--- BEGIN EXTRACTED INFORMATION ---

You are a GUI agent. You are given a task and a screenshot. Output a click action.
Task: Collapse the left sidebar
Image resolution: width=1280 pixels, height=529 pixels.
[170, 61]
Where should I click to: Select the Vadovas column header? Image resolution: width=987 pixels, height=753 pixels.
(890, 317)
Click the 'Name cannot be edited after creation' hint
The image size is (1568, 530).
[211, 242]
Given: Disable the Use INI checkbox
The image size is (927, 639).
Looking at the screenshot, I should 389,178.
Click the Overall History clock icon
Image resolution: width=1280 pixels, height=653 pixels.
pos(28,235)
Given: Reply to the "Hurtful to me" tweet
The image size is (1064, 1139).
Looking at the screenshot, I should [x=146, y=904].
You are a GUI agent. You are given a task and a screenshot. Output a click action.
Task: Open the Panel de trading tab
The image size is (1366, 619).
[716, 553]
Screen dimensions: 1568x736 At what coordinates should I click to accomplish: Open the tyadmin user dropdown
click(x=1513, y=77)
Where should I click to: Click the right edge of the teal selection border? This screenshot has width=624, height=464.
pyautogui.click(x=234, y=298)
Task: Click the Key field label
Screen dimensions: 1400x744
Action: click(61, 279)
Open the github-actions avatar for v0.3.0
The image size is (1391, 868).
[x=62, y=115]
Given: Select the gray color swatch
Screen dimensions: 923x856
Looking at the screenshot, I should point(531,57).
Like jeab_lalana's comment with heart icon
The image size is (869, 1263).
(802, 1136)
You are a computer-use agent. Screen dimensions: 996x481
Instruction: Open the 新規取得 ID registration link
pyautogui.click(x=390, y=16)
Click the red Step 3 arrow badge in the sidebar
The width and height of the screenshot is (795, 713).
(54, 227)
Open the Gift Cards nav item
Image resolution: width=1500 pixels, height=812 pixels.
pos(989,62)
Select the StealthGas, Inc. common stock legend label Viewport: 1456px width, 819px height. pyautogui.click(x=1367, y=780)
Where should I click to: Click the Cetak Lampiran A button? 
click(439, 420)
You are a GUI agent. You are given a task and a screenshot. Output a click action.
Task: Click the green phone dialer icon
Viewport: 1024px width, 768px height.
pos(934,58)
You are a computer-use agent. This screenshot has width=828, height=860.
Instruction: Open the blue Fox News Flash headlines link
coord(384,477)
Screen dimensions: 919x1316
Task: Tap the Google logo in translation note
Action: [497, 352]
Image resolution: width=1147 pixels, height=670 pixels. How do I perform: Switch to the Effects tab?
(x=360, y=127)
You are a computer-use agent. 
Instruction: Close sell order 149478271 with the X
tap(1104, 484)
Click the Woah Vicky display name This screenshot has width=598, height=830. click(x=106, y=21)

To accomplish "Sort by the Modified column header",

--- END EXTRACTED INFORMATION ---

Please copy out every one of the stored data entries above, keeping each line word for word.

SOLUTION TO THE EXERCISE =>
You are a GUI agent. You are given a task and a screenshot. Output a click action.
Task: Collapse the left sidebar
Image resolution: width=1280 pixels, height=529 pixels.
[170, 61]
Where should I click to: Select the Vadovas column header? Image resolution: width=987 pixels, height=753 pixels.
(890, 317)
Click the 'Name cannot be edited after creation' hint
The image size is (1568, 530).
[211, 242]
Given: Disable the Use INI checkbox
The image size is (927, 639).
Looking at the screenshot, I should 389,178.
Click the Overall History clock icon
Image resolution: width=1280 pixels, height=653 pixels.
pos(28,235)
Given: Reply to the "Hurtful to me" tweet
The image size is (1064, 1139).
Looking at the screenshot, I should [x=146, y=904].
You are a GUI agent. You are given a task and a screenshot. Output a click action.
Task: Open the Panel de trading tab
The image size is (1366, 619).
[716, 553]
Screen dimensions: 1568x736 At what coordinates should I click to accomplish: Open the tyadmin user dropdown
click(x=1513, y=77)
Where should I click to: Click the right edge of the teal selection border? This screenshot has width=624, height=464.
pyautogui.click(x=234, y=298)
Task: Click the Key field label
Screen dimensions: 1400x744
Action: click(61, 279)
Open the github-actions avatar for v0.3.0
The image size is (1391, 868).
[x=62, y=115]
Given: Select the gray color swatch
Screen dimensions: 923x856
Looking at the screenshot, I should point(531,57).
Like jeab_lalana's comment with heart icon
The image size is (869, 1263).
(802, 1136)
You are a computer-use agent. Screen dimensions: 996x481
Instruction: Open the 新規取得 ID registration link
pyautogui.click(x=390, y=16)
Click the red Step 3 arrow badge in the sidebar
The width and height of the screenshot is (795, 713).
(54, 227)
Open the Gift Cards nav item
Image resolution: width=1500 pixels, height=812 pixels.
pos(989,62)
Select the StealthGas, Inc. common stock legend label Viewport: 1456px width, 819px height. pyautogui.click(x=1367, y=780)
Where should I click to: Click the Cetak Lampiran A button? 
click(439, 420)
You are a GUI agent. You are given a task and a screenshot. Output a click action.
Task: Click the green phone dialer icon
Viewport: 1024px width, 768px height.
pos(934,58)
You are a computer-use agent. This screenshot has width=828, height=860.
Instruction: Open the blue Fox News Flash headlines link
coord(384,477)
Screen dimensions: 919x1316
Task: Tap the Google logo in translation note
Action: [497, 352]
Image resolution: width=1147 pixels, height=670 pixels. How do I perform: Switch to the Effects tab?
(x=360, y=127)
You are a computer-use agent. 
Instruction: Close sell order 149478271 with the X
tap(1104, 484)
Click the Woah Vicky display name This screenshot has width=598, height=830. click(x=106, y=21)

To accomplish "Sort by the Modified column header",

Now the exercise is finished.